Plaintiff sought recovery of title to and possession of 320 acres of land, being the west one-half of survey No. 4, A. C. H. & B., in Dickens county, alleging that same was school land; that it was sold and awarded by the state of Texas to the original purchaser on November 2, 1897, and proof of three years’ occupancy was made and filed in the general land office on October 22, 1901; that one-fortieth of the purchase money and all interest had been paid, and thirty-nine-fortieths of the purchase money was still owing to the state of Texas. Plaintiff also alleged that she was the owner of the land, and that the same was in good standing in the general land office at the time of the act of the Twenty-Ninth Legislature (Acts of 1905, p. 35; articles 5458, 5459, R. S. 1911), prescribing a limitation of one year for bringing suits by all persons claiming the right to purchase any lands belonging to the state that had theretofore been sold under the provision of law authorizing the sale thereof, and that no suit had been brought by the defendant, or any one else, for title and possession of the land within one year from the taking effect of the said act, and that every one except the state was barred by the act from claiming or asserting any claim or title to the land.
Defendant disclaimed as to all the land involved, other than 42 acres, more or less, described in the answer. As to this tract he pleaded a general denial, not guilty, and title under the 10-year statute of limitations. Defendant’s exception to plaintiff’s plea of limitation of one year under the act of 1905 was overruled, and plaintiff’s exception to defendant’s plea of the 10-year statute of limitations was sustained.
The jury, under instruction of the court, returned a verdict for plaintiff, whereon judgment was rendered. On appeal, the judgment of the district court was affirmed. 188 S. W. 502.

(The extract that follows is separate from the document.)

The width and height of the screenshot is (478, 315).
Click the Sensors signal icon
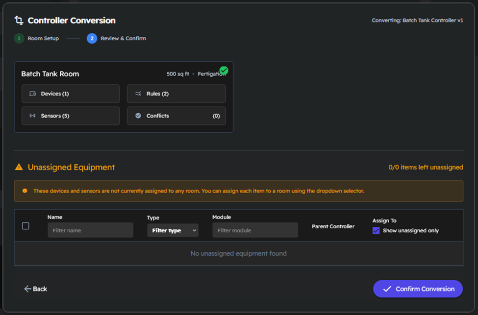point(32,116)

It is doubtless true, as stated by the Court of Civil Appeals, that the right exists in the state to prescribe and regulate the amount, character, and method of the alienation of its public school lands by its grantees to others, prior to divestiture of its title through patent. From this, however, it does not follow that the acquisition of title through limitation, as against the purchaser, is in any manner affected by sugh regulatory statutes. These statutes do not purport to deal .with this subject, and if correctly construed by the Court of Civil Appeals—which we need not determine—do not permit the inference of a legislative intent, by analogy or otherwise, to inhibit acquisition of the title of the purchaser to the land, or part thereof, through adverse possession.
We conclude that the trial court erred in sustaining plaintiff’s special exception to defendant’s plea of the 10-year statute of limitations, and are of opinion that the judgment of the Court of Civil Appeals should be reversed, and the cause remanded for a new trial.